======== Material shown ========
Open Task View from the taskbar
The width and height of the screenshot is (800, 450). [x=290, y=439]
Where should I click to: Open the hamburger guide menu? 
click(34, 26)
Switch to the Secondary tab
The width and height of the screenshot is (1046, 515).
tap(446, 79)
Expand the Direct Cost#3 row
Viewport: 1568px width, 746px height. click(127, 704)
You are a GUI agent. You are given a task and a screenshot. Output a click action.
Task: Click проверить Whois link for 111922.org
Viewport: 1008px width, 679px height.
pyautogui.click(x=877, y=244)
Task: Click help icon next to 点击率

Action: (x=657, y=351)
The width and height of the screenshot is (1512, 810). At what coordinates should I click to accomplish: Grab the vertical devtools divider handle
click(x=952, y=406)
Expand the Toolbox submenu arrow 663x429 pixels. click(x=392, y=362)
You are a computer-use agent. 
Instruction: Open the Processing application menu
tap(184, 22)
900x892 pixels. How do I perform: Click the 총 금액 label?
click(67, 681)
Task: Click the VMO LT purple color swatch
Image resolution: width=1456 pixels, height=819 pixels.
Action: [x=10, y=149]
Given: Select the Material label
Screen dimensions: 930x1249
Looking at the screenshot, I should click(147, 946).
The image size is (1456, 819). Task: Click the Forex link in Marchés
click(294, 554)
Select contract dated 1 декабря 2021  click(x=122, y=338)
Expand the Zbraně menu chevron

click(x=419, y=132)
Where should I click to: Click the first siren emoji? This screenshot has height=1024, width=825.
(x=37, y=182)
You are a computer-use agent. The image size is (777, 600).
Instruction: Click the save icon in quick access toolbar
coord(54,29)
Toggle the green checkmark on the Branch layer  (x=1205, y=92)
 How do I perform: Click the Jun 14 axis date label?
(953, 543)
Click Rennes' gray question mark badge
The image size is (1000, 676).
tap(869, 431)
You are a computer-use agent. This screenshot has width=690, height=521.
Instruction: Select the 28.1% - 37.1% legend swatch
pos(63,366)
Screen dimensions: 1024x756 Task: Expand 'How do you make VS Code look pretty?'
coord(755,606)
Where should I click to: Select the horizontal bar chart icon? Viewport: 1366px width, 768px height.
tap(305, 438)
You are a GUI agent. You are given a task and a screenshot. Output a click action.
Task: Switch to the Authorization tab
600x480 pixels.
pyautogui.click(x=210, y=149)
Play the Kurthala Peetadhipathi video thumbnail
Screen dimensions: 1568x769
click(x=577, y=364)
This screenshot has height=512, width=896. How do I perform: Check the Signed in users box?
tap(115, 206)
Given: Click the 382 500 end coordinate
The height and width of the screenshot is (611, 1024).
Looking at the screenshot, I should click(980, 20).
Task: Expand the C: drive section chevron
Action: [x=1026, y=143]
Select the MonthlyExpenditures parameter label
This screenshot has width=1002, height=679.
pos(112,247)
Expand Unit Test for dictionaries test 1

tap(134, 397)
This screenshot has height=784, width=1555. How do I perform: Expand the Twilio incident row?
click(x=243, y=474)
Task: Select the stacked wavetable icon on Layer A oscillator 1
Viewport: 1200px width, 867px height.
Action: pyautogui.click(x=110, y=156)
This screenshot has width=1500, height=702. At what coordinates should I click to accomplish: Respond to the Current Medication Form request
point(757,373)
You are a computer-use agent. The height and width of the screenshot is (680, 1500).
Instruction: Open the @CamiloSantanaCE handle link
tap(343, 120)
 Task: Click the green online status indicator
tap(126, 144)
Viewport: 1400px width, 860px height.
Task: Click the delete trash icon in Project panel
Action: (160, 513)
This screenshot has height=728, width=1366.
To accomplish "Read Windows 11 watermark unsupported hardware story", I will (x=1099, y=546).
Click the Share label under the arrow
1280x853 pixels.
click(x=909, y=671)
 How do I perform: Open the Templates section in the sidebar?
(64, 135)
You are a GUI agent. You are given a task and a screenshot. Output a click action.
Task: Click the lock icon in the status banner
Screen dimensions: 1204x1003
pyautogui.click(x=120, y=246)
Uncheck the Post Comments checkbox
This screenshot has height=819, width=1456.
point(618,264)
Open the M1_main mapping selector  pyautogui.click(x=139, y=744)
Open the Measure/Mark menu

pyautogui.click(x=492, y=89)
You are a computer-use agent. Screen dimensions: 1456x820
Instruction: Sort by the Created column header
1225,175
========
▸ Your instructions:
Copy all of the items above word for word.

▸ Reply to the task:
Open Task View from the taskbar
The width and height of the screenshot is (800, 450). [x=290, y=439]
Where should I click to: Open the hamburger guide menu? 
click(34, 26)
Switch to the Secondary tab
The width and height of the screenshot is (1046, 515).
tap(446, 79)
Expand the Direct Cost#3 row
Viewport: 1568px width, 746px height. click(127, 704)
You are a GUI agent. You are given a task and a screenshot. Output a click action.
Task: Click проверить Whois link for 111922.org
Viewport: 1008px width, 679px height.
pyautogui.click(x=877, y=244)
Task: Click help icon next to 点击率

Action: (x=657, y=351)
The width and height of the screenshot is (1512, 810). At what coordinates should I click to accomplish: Grab the vertical devtools divider handle
click(x=952, y=406)
Expand the Toolbox submenu arrow 663x429 pixels. click(x=392, y=362)
You are a computer-use agent. 
Instruction: Open the Processing application menu
tap(184, 22)
900x892 pixels. How do I perform: Click the 총 금액 label?
click(67, 681)
Task: Click the VMO LT purple color swatch
Image resolution: width=1456 pixels, height=819 pixels.
Action: [x=10, y=149]
Given: Select the Material label
Screen dimensions: 930x1249
Looking at the screenshot, I should click(147, 946).
The image size is (1456, 819). Task: Click the Forex link in Marchés
click(294, 554)
Select contract dated 1 декабря 2021  click(x=122, y=338)
Expand the Zbraně menu chevron

click(x=419, y=132)
Where should I click to: Click the first siren emoji? This screenshot has height=1024, width=825.
(x=37, y=182)
You are a computer-use agent. The image size is (777, 600).
Instruction: Click the save icon in quick access toolbar
coord(54,29)
Toggle the green checkmark on the Branch layer  (x=1205, y=92)
 How do I perform: Click the Jun 14 axis date label?
(953, 543)
Click Rennes' gray question mark badge
The image size is (1000, 676).
tap(869, 431)
You are a computer-use agent. This screenshot has width=690, height=521.
Instruction: Select the 28.1% - 37.1% legend swatch
pos(63,366)
Screen dimensions: 1024x756 Task: Expand 'How do you make VS Code look pretty?'
coord(755,606)
Where should I click to: Select the horizontal bar chart icon? Viewport: 1366px width, 768px height.
tap(305, 438)
You are a GUI agent. You are given a task and a screenshot. Output a click action.
Task: Switch to the Authorization tab
600x480 pixels.
pyautogui.click(x=210, y=149)
Play the Kurthala Peetadhipathi video thumbnail
Screen dimensions: 1568x769
click(x=577, y=364)
This screenshot has height=512, width=896. How do I perform: Check the Signed in users box?
tap(115, 206)
Given: Click the 382 500 end coordinate
The height and width of the screenshot is (611, 1024).
Looking at the screenshot, I should click(980, 20).
Task: Expand the C: drive section chevron
Action: [x=1026, y=143]
Select the MonthlyExpenditures parameter label
This screenshot has width=1002, height=679.
pos(112,247)
Expand Unit Test for dictionaries test 1

tap(134, 397)
This screenshot has height=784, width=1555. How do I perform: Expand the Twilio incident row?
click(x=243, y=474)
Task: Select the stacked wavetable icon on Layer A oscillator 1
Viewport: 1200px width, 867px height.
Action: pyautogui.click(x=110, y=156)
This screenshot has width=1500, height=702. At what coordinates should I click to accomplish: Respond to the Current Medication Form request
point(757,373)
You are a computer-use agent. The height and width of the screenshot is (680, 1500).
Instruction: Open the @CamiloSantanaCE handle link
tap(343, 120)
 Task: Click the green online status indicator
tap(126, 144)
Viewport: 1400px width, 860px height.
Task: Click the delete trash icon in Project panel
Action: (160, 513)
This screenshot has height=728, width=1366.
To accomplish "Read Windows 11 watermark unsupported hardware story", I will (x=1099, y=546).
Click the Share label under the arrow
1280x853 pixels.
click(x=909, y=671)
 How do I perform: Open the Templates section in the sidebar?
(64, 135)
You are a GUI agent. You are given a task and a screenshot. Output a click action.
Task: Click the lock icon in the status banner
Screen dimensions: 1204x1003
pyautogui.click(x=120, y=246)
Uncheck the Post Comments checkbox
This screenshot has height=819, width=1456.
point(618,264)
Open the M1_main mapping selector  pyautogui.click(x=139, y=744)
Open the Measure/Mark menu

pyautogui.click(x=492, y=89)
You are a computer-use agent. Screen dimensions: 1456x820
Instruction: Sort by the Created column header
1225,175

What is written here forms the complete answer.